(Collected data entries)

☆ ☆ ☆ ☆

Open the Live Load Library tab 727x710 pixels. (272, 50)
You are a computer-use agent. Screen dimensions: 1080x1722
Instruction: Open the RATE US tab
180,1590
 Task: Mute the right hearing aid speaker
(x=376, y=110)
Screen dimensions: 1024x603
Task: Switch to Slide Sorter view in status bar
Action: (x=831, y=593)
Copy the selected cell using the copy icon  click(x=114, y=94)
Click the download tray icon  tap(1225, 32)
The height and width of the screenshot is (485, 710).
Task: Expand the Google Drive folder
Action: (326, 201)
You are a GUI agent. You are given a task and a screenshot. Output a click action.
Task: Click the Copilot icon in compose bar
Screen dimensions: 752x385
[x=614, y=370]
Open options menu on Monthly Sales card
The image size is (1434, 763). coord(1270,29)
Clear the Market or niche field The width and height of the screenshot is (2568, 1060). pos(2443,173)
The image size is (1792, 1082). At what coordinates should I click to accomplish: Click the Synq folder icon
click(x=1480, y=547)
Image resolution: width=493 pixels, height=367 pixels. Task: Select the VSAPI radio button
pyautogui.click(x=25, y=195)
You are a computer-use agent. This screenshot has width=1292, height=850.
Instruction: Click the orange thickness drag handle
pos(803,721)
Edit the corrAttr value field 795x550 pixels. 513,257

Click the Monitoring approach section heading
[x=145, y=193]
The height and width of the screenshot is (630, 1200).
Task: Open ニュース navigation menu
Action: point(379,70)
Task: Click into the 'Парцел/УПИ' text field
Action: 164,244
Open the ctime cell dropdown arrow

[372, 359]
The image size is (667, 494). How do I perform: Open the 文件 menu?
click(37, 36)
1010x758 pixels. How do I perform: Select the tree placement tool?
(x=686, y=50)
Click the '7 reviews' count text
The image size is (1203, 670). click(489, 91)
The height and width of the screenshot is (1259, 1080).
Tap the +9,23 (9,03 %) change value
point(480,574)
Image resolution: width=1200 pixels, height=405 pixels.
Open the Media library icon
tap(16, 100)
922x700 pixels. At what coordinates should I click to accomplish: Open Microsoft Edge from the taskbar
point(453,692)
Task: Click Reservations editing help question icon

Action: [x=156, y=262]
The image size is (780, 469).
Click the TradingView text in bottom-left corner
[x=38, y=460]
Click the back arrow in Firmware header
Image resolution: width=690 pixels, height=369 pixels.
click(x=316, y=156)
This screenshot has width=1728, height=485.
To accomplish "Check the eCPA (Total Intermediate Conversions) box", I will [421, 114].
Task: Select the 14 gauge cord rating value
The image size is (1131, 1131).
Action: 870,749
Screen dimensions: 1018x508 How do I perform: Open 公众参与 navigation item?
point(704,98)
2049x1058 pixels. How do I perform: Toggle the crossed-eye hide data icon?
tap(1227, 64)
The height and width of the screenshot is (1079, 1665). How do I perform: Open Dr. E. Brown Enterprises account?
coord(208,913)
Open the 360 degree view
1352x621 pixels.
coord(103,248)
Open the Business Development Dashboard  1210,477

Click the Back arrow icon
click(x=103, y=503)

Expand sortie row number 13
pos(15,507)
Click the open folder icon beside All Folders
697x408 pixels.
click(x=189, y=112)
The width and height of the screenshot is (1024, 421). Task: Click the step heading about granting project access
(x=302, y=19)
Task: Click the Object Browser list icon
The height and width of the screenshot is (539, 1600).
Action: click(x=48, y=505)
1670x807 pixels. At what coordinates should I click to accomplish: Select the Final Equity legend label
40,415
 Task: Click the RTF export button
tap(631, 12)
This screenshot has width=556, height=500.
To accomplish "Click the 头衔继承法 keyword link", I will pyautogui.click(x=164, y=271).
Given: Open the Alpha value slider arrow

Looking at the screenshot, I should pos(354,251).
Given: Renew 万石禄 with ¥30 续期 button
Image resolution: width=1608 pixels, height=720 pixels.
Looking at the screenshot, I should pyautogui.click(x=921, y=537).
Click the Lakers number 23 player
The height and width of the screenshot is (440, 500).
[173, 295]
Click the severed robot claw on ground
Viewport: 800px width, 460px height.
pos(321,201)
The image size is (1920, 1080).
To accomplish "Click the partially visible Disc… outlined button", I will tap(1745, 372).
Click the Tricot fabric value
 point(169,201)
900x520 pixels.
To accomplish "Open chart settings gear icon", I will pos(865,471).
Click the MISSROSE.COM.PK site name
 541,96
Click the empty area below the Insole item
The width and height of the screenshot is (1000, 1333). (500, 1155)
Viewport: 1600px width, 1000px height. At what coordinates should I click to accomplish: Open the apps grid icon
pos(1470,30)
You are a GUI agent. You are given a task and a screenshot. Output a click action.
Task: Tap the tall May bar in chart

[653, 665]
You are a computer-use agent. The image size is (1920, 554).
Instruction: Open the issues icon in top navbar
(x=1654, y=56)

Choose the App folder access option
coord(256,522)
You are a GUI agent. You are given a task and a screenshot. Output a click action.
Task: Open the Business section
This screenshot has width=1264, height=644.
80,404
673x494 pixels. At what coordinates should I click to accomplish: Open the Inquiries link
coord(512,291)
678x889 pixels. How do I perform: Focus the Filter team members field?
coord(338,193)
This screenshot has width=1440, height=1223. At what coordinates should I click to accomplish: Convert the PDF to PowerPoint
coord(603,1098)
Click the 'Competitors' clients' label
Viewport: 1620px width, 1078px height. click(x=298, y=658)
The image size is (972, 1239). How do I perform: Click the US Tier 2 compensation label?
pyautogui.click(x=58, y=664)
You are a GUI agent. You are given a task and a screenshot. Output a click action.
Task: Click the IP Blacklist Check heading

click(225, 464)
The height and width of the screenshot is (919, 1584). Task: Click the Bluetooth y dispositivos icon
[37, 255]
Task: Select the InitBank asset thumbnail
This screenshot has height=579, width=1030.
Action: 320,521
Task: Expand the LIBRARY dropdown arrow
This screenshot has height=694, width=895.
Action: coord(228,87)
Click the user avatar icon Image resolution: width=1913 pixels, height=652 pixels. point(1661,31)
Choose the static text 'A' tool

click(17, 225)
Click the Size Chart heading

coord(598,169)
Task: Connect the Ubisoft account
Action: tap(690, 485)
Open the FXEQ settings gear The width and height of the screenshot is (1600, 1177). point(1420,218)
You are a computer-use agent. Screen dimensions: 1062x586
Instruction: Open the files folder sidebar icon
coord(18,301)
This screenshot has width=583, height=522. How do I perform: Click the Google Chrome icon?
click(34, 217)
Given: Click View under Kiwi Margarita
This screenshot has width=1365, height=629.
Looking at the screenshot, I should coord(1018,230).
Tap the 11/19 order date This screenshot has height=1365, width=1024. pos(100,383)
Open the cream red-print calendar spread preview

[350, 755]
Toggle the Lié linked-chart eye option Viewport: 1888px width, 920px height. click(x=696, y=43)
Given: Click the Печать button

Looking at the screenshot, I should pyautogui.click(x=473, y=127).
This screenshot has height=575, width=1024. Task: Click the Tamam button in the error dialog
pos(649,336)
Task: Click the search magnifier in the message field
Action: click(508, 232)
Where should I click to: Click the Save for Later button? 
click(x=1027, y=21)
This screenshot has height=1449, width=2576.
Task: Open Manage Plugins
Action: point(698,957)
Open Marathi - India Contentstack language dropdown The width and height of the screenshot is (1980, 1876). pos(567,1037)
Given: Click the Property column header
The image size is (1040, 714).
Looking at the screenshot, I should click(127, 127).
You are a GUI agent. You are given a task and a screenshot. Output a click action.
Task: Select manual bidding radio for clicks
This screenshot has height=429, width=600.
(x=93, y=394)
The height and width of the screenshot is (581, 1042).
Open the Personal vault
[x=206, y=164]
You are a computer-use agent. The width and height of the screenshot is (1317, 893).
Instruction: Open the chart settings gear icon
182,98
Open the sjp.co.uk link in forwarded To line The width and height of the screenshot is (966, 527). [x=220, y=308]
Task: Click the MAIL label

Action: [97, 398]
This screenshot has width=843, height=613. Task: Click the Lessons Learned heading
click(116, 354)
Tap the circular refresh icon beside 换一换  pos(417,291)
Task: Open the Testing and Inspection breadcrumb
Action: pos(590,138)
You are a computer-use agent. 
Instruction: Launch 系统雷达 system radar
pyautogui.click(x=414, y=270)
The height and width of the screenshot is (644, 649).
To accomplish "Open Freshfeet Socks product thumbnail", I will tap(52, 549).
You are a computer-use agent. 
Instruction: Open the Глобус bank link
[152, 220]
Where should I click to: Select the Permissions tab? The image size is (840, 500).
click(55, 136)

☆ ☆ ☆ ☆

• About this exercise:
Copy all lines of the records that have the string "thumbnail" in them.

• Result of the task:
Task: Select the InitBank asset thumbnail
To accomplish "Open Freshfeet Socks product thumbnail", I will tap(52, 549).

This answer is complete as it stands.